Patrick Luan

Personal information
- Full name: Patrick Luan dos Santos
- Date of birth: 31 October 1998 (age 27)
- Place of birth: Sorocaba, Brazil
- Height: 1.79 m (5 ft 10 in)
- Position: Forward

Team information
- Current team: Arda Kardzhali
- Number: 17

Youth career
- Sorocaba
- 2016–2017: Fluminense

Senior career*
- Years: Team / Apps / (Gls)
- 2017–2019: Fluminense / 2 / (0)
- 2019–2022: Sion / 28 / (2)
- 2021: → Kriens (loan) / 12 / (4)
- 2021: → Örebro (loan) / 6 / (0)
- 2022: Sion II / 13 / (5)
- 2022–2023: Schaffhausen / 24 / (3)
- 2023–2025: Krumovgrad / 31 / (6)
- 2025–: Arda Kardzhali / 27 / (1)

= Patrick Luan =

Brazilian footballer (born 1998)

Patrick Luan dos Santos (born 31 October 1998), known as Patrick Luan, is a Brazilian professional footballer who plays as a forward for Bulgarian First League club Arda Kardzhali.

==Career==
Luan made his professional debut with Fluminense in a 1–0 Brazilian Primeira Liga loss to Internacional on 8 February 2017. In February 2019, Luan joined FC Sion in the Swiss Super League. Luan scored in his debut with Sion, a 4–1 loss to FC Basel on 19 February 2019.

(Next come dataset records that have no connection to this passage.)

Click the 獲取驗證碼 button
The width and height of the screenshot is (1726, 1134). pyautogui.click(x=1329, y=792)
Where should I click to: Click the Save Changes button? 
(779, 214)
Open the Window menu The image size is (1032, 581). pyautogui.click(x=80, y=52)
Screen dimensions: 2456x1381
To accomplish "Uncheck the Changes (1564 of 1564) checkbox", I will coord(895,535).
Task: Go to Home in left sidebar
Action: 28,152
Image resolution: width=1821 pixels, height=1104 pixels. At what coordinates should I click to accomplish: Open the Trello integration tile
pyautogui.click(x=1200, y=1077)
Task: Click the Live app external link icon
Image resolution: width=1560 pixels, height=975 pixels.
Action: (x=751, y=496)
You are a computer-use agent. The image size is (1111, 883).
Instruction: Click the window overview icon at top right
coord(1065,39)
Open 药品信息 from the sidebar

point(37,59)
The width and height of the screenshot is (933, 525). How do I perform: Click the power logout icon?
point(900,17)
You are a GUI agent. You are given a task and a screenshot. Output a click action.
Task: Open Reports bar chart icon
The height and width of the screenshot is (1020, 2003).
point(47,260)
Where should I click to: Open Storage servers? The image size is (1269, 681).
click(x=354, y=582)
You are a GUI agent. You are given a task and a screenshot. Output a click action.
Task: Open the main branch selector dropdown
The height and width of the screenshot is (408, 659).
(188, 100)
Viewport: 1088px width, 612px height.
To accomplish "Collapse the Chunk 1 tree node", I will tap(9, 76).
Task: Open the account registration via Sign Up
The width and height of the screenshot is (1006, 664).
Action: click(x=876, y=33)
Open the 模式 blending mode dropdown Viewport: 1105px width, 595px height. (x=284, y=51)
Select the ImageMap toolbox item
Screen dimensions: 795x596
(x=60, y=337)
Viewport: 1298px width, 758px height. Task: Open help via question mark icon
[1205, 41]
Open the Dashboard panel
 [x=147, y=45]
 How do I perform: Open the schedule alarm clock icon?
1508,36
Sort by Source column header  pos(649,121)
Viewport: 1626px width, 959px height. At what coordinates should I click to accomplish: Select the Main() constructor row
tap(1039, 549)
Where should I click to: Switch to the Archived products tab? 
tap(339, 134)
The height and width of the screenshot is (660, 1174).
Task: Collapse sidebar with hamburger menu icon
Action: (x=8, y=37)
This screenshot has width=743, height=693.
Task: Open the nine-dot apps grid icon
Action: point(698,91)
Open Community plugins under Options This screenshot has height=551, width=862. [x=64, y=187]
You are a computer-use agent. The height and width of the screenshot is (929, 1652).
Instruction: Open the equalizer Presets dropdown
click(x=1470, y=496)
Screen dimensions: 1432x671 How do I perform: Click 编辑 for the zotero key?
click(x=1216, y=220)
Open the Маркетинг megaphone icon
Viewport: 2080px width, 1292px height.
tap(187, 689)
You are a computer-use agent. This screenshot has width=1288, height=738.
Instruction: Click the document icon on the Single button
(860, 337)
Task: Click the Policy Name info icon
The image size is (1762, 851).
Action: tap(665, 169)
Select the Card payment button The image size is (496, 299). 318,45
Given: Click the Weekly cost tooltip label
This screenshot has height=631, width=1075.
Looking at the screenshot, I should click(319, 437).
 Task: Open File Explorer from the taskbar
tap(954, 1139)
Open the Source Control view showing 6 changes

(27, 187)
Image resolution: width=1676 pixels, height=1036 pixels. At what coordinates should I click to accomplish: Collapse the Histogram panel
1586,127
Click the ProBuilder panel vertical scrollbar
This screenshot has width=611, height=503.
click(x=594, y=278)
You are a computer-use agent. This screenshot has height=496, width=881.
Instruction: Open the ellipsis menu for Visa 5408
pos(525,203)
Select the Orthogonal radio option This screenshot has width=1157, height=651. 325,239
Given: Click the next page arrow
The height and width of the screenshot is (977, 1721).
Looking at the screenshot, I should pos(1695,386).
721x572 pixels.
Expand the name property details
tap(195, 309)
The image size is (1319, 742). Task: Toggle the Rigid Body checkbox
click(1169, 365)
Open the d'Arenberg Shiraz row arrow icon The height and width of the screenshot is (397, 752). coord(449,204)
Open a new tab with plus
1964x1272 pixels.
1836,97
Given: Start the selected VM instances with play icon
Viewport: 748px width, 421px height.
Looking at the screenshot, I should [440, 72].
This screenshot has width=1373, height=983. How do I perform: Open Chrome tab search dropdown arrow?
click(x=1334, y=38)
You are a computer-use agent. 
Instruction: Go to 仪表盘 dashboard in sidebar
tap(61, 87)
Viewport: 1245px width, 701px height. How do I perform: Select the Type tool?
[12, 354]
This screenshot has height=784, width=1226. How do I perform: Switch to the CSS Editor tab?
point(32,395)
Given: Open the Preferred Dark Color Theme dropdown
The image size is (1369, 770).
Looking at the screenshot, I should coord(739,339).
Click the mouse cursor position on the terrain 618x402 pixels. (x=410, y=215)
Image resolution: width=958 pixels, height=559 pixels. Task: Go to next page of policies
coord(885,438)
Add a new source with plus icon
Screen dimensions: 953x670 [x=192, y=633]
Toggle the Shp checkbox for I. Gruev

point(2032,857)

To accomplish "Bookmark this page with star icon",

On 12 August 2021, he joined Örebro in Sweden on loan until the end of 2021 season.

On 14 July 2022, Luan signed with Schaffhausen in the second-tier Swiss Challenge League. In July 2023, he joined newly promoted Bulgarian team Krumovgrad. In April 2025, Luan signed a two-and-a-half-year contract with Arda Kardzhali.